Task to carry out – Convert the data below into a two-column CSV with the header instruction,response. Put each instruction and its response on its own row, with each field enclosed in double quotes and any line breaks replaced by spaces.

[Given entries start]

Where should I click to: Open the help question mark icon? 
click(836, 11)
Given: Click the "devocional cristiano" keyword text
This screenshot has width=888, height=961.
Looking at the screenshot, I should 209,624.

[Given entries end]

The solution –
instruction,response
"Where should I click to: Open the help question mark icon?","click(836, 11)"
"Given: Click the ""devocional cristiano"" keyword text This screenshot has width=888, height=961.","Looking at the screenshot, I should 209,624."